_DIRECTIONS:_ Every line of the entries below that includes "purple" belongs in the answer, copied as written.

_RECORDS TO USE:_
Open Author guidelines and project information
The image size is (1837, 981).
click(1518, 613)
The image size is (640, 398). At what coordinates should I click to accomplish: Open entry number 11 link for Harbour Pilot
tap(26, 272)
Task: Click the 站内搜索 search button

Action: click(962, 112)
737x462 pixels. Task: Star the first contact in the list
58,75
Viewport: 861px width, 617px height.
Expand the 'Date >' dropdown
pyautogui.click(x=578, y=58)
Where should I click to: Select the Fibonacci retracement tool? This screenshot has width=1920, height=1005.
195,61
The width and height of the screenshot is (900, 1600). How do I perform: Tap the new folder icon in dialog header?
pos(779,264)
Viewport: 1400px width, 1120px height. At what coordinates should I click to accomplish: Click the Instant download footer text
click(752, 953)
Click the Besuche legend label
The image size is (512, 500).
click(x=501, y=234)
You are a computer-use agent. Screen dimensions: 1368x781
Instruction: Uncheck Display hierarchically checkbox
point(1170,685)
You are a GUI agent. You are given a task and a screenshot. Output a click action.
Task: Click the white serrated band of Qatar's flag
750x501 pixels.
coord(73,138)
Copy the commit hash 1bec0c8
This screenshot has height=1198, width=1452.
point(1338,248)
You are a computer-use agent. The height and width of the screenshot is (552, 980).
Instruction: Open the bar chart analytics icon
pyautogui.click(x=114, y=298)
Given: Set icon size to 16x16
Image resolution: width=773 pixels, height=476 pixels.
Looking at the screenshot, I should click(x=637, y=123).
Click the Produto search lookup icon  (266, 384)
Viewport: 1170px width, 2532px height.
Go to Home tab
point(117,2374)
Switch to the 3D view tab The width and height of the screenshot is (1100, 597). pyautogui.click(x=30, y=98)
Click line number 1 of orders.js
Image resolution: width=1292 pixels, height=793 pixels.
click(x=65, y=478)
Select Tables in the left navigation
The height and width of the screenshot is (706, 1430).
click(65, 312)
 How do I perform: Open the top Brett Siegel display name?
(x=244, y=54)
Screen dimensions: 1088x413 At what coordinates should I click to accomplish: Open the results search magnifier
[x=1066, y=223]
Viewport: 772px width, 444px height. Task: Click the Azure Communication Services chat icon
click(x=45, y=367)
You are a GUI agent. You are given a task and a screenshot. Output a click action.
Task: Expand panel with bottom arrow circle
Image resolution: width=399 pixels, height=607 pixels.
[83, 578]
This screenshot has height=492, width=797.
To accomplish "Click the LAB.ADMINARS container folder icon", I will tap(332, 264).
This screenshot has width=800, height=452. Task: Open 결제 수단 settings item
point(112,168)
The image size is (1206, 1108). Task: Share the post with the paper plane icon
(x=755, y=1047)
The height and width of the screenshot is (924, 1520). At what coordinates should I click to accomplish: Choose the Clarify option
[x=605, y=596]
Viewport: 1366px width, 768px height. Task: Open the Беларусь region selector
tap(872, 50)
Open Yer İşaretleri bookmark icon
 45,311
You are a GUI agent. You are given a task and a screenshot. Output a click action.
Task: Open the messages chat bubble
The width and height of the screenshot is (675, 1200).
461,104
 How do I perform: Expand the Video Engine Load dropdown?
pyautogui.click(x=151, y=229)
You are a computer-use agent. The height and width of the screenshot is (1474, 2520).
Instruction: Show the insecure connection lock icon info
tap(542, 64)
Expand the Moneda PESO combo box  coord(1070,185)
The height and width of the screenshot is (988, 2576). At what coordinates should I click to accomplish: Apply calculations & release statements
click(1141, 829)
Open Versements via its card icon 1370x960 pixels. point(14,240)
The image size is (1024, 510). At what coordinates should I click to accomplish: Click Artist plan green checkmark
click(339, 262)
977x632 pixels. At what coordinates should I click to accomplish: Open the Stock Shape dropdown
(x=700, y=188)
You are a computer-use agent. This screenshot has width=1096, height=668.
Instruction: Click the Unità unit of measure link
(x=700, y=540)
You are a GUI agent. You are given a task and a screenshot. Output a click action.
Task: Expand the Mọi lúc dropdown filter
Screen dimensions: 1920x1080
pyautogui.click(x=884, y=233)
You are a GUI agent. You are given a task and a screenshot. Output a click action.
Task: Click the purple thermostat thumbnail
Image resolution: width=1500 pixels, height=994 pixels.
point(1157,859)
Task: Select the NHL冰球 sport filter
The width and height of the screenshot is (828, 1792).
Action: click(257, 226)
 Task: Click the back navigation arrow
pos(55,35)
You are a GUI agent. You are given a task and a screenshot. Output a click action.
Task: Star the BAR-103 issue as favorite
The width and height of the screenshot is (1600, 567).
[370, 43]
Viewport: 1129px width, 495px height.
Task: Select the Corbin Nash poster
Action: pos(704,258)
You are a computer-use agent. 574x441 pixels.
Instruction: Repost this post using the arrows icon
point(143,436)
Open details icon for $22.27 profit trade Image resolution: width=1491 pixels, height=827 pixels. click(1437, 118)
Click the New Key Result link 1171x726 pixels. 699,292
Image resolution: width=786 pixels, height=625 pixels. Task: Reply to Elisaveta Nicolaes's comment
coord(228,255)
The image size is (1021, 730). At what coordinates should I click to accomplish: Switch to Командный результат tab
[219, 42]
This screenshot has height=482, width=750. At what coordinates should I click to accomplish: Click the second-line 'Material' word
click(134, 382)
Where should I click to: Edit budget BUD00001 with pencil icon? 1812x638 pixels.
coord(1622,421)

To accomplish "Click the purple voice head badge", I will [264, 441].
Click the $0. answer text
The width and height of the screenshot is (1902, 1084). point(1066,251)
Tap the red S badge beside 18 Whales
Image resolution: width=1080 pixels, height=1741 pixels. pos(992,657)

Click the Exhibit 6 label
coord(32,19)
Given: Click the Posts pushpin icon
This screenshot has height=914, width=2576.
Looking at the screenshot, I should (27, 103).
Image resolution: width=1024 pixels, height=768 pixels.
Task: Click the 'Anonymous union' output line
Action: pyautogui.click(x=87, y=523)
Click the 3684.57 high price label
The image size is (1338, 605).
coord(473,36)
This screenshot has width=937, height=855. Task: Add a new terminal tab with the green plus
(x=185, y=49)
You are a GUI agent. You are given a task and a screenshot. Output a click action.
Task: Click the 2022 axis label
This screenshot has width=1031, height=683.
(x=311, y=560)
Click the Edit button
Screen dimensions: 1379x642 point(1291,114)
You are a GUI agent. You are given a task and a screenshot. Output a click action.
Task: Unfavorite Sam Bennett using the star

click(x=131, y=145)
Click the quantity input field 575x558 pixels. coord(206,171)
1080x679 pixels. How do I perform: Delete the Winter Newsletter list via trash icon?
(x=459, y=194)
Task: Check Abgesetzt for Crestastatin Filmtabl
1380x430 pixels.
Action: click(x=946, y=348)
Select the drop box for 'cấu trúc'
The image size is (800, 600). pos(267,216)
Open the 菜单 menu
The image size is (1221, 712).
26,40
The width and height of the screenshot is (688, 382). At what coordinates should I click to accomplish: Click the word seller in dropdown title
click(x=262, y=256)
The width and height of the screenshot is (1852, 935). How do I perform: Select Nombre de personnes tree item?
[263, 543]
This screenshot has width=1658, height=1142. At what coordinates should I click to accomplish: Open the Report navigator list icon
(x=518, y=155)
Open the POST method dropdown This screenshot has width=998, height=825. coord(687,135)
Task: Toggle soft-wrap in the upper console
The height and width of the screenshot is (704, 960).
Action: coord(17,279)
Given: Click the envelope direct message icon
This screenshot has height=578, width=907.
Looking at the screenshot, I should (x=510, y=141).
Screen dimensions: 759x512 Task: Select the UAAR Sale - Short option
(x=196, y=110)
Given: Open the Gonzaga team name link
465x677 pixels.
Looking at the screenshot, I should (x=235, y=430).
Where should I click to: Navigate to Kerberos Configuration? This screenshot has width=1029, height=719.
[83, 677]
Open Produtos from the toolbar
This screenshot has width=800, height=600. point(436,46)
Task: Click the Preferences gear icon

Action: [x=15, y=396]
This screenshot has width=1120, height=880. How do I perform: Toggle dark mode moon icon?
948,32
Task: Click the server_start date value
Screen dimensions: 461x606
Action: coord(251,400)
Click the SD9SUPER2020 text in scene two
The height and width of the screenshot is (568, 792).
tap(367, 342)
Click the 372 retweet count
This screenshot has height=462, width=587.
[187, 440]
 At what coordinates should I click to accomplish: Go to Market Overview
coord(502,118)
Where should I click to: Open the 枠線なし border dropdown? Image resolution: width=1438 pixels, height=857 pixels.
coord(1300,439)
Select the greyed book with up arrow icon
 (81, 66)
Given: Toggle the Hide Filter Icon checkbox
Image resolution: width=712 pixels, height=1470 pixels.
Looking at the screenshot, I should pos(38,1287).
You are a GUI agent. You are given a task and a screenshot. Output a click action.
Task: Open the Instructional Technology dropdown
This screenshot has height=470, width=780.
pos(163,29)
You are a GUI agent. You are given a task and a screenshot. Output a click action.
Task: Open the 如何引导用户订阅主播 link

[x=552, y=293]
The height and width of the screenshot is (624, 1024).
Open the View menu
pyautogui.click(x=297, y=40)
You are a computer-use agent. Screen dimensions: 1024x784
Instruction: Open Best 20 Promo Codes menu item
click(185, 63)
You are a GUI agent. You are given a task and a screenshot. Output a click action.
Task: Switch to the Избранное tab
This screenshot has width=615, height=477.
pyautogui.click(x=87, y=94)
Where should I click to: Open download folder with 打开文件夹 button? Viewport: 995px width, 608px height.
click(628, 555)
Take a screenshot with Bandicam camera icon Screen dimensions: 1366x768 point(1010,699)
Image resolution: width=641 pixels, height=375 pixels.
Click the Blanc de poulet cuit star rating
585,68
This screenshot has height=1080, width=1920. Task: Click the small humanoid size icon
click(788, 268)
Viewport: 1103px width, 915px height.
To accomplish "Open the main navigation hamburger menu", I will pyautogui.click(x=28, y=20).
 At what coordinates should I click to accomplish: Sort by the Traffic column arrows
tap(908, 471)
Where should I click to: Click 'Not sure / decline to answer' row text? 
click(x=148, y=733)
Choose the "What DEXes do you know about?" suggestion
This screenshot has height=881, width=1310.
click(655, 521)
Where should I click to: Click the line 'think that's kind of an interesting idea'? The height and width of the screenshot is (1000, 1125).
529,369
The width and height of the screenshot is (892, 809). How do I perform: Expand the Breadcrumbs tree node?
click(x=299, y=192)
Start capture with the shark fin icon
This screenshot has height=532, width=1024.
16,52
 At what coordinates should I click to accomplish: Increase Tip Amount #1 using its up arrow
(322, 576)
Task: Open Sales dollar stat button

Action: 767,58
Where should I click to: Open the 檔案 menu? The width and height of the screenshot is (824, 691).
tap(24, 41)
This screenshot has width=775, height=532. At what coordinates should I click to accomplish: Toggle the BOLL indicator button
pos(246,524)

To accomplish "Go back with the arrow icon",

_SOLUTION TO THE PROBLEM:_
Task: Click the purple thermostat thumbnail
To accomplish "Click the purple voice head badge", I will [264, 441].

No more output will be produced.